### PROVIDED RECORDS
▼▼▼
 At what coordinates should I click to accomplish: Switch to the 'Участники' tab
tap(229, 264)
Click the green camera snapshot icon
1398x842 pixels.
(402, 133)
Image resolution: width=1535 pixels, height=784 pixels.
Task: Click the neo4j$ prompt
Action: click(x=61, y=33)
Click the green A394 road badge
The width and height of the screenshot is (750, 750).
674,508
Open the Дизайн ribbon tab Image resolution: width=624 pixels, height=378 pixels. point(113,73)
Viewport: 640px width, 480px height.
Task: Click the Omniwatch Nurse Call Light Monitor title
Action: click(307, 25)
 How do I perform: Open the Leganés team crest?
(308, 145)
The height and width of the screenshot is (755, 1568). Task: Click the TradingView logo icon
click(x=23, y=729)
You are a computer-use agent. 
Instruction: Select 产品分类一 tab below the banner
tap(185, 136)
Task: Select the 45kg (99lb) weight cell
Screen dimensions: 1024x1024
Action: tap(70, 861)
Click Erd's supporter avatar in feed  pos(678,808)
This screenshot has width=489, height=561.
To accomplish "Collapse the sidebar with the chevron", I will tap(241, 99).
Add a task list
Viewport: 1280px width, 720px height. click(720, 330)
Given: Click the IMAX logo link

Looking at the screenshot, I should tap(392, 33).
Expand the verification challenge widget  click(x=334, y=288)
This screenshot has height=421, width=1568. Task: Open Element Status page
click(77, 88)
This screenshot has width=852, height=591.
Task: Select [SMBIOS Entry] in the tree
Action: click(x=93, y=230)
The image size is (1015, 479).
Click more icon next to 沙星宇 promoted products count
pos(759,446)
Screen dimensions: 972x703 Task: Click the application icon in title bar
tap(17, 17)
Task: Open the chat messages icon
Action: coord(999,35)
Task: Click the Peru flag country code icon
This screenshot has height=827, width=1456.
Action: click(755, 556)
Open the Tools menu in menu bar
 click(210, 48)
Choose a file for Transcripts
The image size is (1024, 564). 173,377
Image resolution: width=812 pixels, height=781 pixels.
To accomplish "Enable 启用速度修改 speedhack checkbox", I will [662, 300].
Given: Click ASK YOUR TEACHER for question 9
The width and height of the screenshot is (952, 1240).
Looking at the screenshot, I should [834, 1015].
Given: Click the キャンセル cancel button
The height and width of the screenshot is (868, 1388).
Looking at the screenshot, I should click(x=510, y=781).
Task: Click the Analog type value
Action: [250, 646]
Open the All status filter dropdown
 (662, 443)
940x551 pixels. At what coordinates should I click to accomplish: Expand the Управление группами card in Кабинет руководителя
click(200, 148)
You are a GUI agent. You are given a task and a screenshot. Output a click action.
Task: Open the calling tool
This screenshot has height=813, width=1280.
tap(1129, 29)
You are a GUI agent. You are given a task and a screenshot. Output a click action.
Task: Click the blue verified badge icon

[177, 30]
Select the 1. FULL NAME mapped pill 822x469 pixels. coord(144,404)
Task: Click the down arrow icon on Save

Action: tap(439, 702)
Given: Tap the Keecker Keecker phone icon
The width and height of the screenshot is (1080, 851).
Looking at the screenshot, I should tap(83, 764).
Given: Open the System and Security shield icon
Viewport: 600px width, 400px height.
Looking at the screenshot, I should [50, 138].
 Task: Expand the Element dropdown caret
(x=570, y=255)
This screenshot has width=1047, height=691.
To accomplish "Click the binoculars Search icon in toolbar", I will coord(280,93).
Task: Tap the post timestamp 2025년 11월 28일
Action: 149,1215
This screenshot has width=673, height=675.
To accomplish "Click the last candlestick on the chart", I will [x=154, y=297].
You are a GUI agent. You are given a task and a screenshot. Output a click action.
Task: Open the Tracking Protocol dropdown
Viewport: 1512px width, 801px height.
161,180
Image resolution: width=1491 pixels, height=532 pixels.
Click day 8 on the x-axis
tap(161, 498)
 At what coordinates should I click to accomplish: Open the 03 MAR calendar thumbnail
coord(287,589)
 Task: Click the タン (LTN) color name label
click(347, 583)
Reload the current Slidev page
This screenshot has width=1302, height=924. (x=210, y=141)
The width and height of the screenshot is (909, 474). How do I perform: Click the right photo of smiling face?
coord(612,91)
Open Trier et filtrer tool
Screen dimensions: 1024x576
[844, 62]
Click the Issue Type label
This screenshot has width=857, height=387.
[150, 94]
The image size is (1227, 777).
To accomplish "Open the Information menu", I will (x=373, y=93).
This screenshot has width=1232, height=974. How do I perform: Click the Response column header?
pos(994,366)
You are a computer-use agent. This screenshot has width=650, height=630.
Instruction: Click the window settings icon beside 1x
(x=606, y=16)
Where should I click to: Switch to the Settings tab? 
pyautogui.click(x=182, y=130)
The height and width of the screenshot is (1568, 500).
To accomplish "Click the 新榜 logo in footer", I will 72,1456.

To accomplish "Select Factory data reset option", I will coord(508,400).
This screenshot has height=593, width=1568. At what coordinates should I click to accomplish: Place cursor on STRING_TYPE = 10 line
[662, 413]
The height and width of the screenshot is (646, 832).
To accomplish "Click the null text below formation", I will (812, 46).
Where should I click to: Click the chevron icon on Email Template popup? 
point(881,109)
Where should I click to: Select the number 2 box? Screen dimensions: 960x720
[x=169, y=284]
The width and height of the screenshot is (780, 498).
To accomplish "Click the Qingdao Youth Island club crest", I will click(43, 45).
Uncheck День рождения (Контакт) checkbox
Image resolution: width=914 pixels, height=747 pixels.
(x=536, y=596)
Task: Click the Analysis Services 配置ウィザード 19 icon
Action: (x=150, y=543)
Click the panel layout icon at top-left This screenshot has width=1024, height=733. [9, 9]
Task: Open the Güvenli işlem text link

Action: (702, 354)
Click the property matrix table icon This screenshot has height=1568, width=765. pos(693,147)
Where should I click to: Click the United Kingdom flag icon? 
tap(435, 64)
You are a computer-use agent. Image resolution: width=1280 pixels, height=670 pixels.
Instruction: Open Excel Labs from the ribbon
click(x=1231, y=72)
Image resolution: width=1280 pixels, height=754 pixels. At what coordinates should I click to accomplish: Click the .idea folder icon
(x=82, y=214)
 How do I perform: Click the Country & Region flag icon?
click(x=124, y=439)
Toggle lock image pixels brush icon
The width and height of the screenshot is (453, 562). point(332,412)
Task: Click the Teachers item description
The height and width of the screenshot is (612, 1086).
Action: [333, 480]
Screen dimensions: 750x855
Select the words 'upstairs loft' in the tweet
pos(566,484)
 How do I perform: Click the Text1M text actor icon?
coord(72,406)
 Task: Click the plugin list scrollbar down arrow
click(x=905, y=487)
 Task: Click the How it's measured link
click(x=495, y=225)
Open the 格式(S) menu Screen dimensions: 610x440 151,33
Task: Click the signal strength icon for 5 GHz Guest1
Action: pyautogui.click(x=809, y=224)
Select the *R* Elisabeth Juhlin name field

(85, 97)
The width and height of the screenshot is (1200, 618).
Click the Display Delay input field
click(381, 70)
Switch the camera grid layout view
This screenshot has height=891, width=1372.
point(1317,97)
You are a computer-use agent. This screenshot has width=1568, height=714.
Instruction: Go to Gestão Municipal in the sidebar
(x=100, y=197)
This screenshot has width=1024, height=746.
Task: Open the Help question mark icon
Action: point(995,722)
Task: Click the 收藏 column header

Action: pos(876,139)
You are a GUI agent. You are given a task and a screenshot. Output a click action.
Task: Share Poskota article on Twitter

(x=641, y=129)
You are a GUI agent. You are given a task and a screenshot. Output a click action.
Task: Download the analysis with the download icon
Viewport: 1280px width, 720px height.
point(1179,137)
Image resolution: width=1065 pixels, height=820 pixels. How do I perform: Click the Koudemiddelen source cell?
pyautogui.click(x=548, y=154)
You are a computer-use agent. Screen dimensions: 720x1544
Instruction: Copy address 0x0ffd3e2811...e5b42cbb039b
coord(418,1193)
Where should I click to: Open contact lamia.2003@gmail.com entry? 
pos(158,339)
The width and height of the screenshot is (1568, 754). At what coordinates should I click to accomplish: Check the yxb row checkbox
▲▲▲
### YOUR ASSIGNMENT
For every line above with the word "computer" in it, make a copy.

### YOUR SOLUTION
You are a computer-use agent. 
You are a computer-use agent. This screenshot has width=650, height=630.
You are a computer-use agent. Image resolution: width=1280 pixels, height=670 pixels.
You are a computer-use agent. This screenshot has width=1568, height=714.
You are a computer-use agent. Screen dimensions: 720x1544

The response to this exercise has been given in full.